All Products
Search
Document Center

Simple Log Service:SQL syntax and functions

Last Updated:Feb 28, 2025

Simple Log Service allows you to analyze data in the search results by using SQL statements. This topic describes the basic syntax of SQL analytic statements.

Basic syntax

Each query statement consists of a search statement and an analytic statement. The search statement and the analytic statement are separated with a vertical bar (|). Format:

Search statement|Analytic statement

A search statement can be independently executed. An analytic statement must be executed together with a search statement. The log analysis feature is used to analyze data in the search results or all data in a Logstore.

Important
  • We recommend that you specify up to 30 search conditions in a search statement.

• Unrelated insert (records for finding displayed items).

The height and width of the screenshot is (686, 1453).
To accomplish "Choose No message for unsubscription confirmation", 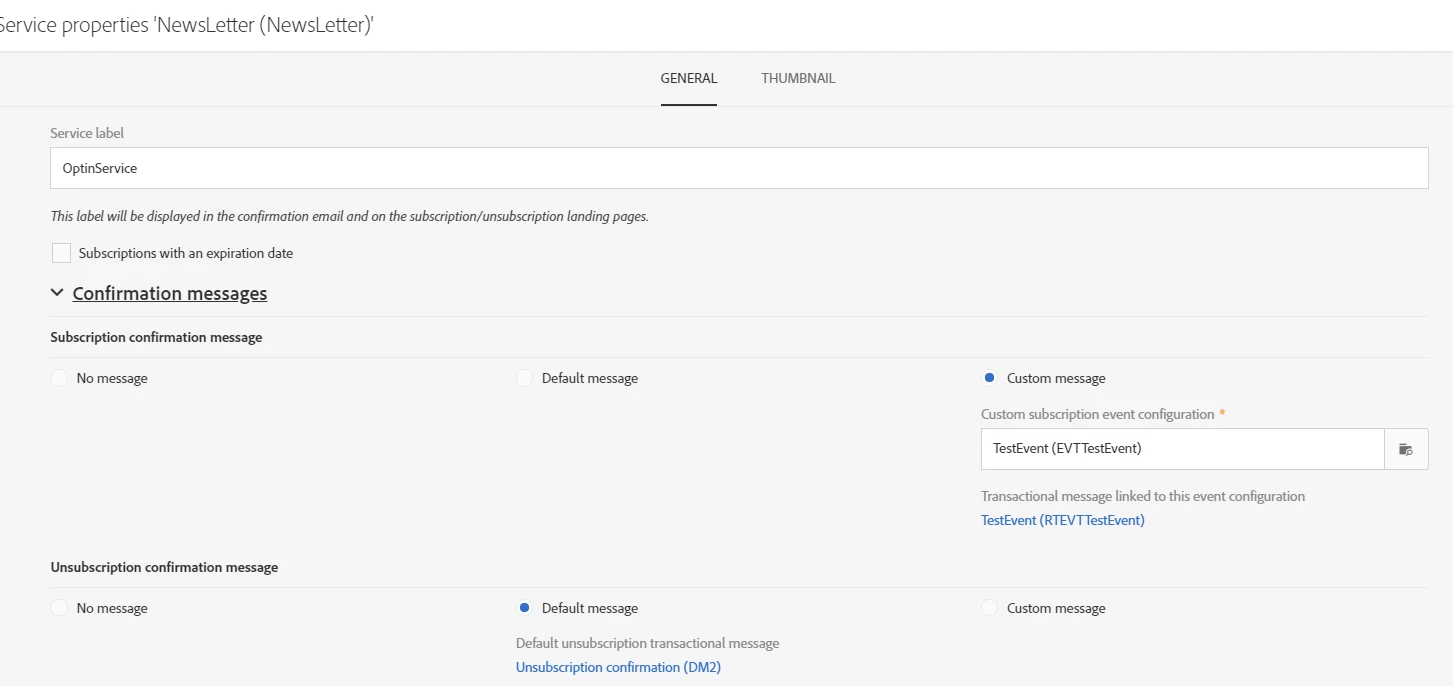I will 60,608.
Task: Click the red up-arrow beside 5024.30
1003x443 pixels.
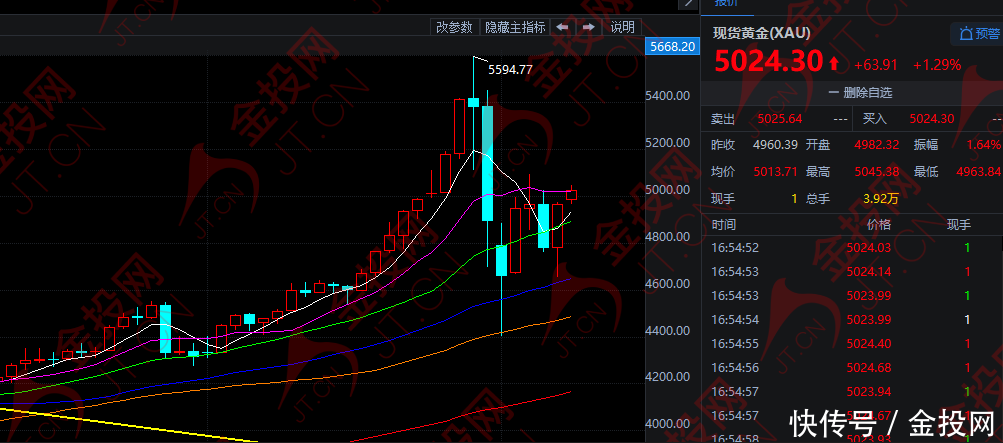Action: 834,64

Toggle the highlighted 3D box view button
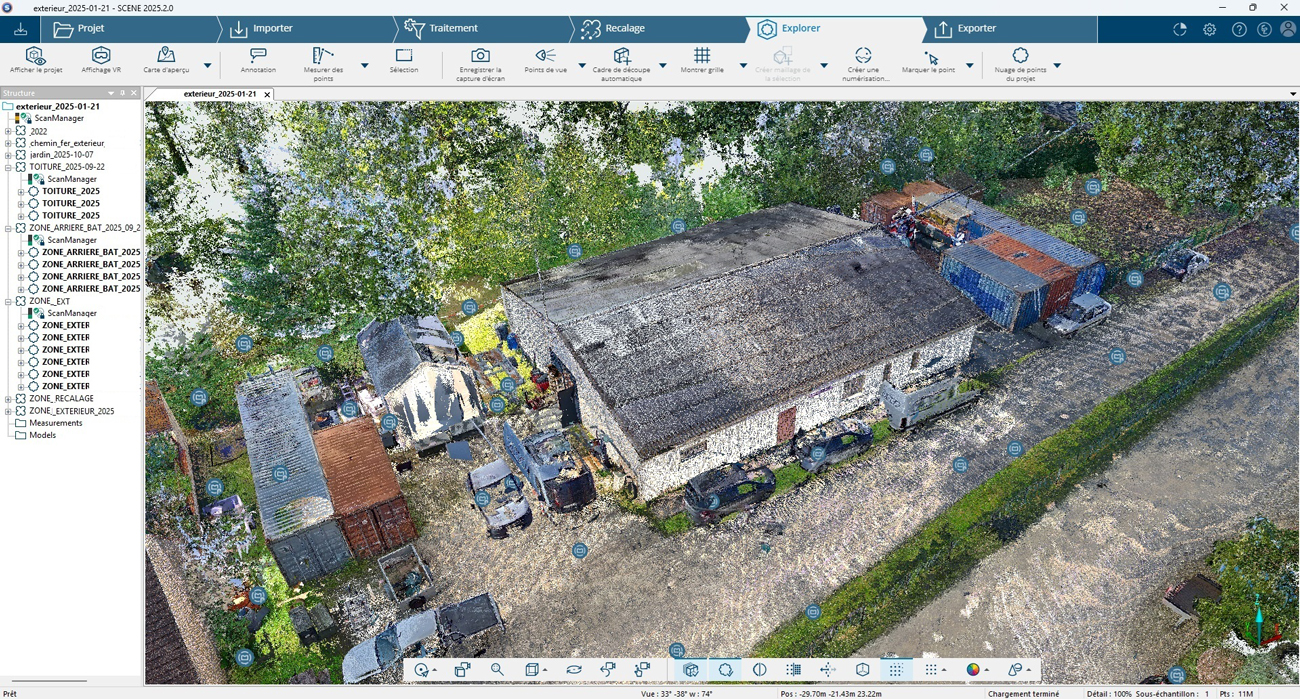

  • If you do not specify a FROM or WHERE clause in an analytic statement, all data of the current Logstore is automatically analyzed. Analytic statements do not support offsets and are not case-sensitive. You do not need to append a semicolon (;) to an analytic statement.

Statement

Description

Search statement

A search statement specifies one or more search conditions. A search statement can be a keyword, a numeric value, a numeric value range, a space, or an asterisk (*).

If you specify a space or an asterisk (*) as the search statement, no conditions are used for searching and all logs are returned.

Analytic statement

An analytic statement is used to aggregate or analyze data in the search results or all data in a Logstore. For more information about the functions and syntax supported by Simple Log Service for analyzing logs, see the following topics:

Sample SQL analytic statement:

* | SELECT status, count(*) AS PV GROUP BY status

SQL functions and SQL clauses

In most cases, SQL functions are used to calculate, convert, and format data. For more information, see SQL functions. For example, you can use SQL functions to calculate the sum and average of values, perform operations on strings, and process dates. In most cases, SQL functions are embedded in SQL clauses.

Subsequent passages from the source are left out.